- Extract to read:
Simple, right? There is something important going on, though. Note that lines that retrieve the state are in a try block. If an exception occurs, for instance because the element index is out-of-bounds, this handler wraps the exception in a Fault using RSUtils.FaultOfException(e), and sends it off as the response.

Now take a look at the adapter method for “GetByIndex” on the adapter side:

public double Get(int index)
{
    try
    {
        var resp = RecieveSync<vector.GetElementResponseType>(opPort.GetByIndex(index));
        return resp.Value;
    }
    catch (ArgumentOutOfRangeException e)
    {
        throw new AdapterArgumentException(Strings.IndexOutOfBounds(index));
    }
}

public static T RecieveSync<T>(PortSet<T, Fault> port)
{
    T ret = default(T);
    Fault error = null;
            
    ManualResetEvent signal = new ManualResetEvent(false);
    Arbiter.Activate(DssEnvironment.TaskQueue,
        Arbiter.Choice<T, Fault>(
            port,
            delegate(T state)
            {
                ret = state;
                signal.Set();
            },
            delegate(Fault failure)
            {
                error = failure;
                signal.Set();
            }));
    signal.WaitOne();

    if (fault != null)

- Task set:
1. Condense the paragraph of the adapter code excerpt that opens with "Simple, right?" into a short bulleted list that keeps its main facts.
2. Write out the part of the adapter code excerpt starting with "Simple, right? There" and going on through "as the response.".
The lines that follow come from a separate source.

- Entries on where items appear:
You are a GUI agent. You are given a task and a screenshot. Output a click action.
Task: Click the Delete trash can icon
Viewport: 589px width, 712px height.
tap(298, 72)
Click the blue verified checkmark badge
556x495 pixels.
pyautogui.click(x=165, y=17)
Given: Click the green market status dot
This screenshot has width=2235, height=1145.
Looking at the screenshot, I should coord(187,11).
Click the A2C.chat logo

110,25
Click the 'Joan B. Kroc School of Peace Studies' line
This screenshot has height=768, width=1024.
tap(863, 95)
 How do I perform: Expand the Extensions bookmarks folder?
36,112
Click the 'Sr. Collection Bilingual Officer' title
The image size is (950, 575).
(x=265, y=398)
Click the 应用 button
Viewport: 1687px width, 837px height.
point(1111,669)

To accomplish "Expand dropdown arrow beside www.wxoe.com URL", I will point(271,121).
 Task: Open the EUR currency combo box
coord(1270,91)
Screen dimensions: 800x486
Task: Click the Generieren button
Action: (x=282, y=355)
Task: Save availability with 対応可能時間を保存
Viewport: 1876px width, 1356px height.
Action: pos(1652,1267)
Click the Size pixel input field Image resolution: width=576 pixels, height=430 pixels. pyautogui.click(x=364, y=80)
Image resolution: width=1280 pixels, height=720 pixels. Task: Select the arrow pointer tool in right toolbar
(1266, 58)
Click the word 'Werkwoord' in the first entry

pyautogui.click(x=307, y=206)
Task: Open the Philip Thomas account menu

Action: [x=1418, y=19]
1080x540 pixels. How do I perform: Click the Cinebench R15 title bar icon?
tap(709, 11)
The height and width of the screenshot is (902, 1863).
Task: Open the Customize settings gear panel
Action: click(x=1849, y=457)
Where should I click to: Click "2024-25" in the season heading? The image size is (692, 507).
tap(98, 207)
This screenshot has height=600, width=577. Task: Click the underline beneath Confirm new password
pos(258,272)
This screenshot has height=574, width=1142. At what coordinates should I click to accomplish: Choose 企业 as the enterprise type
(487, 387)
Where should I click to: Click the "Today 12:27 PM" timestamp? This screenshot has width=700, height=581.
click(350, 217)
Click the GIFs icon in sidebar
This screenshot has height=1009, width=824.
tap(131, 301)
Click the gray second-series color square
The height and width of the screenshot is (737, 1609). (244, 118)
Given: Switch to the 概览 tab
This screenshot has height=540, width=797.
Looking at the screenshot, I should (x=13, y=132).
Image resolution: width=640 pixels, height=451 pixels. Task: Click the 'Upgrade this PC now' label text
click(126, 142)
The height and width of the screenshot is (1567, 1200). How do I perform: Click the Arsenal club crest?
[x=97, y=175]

- Answers per task:
1.
- The lines that retrieve the state sit inside a try block.
- If an exception occurs, such as an out-of-bounds element index, the handler wraps it in a Fault using RSUtils.FaultOfException(e).
- That Fault is sent off as the response.

2.
Simple, right? There is something important going on, though. Note that lines that retrieve the state are in a try block. If an exception occurs, for instance because the element index is out-of-bounds, this handler wraps the exception in a Fault using RSUtils.FaultOfException(e), and sends it off as the response.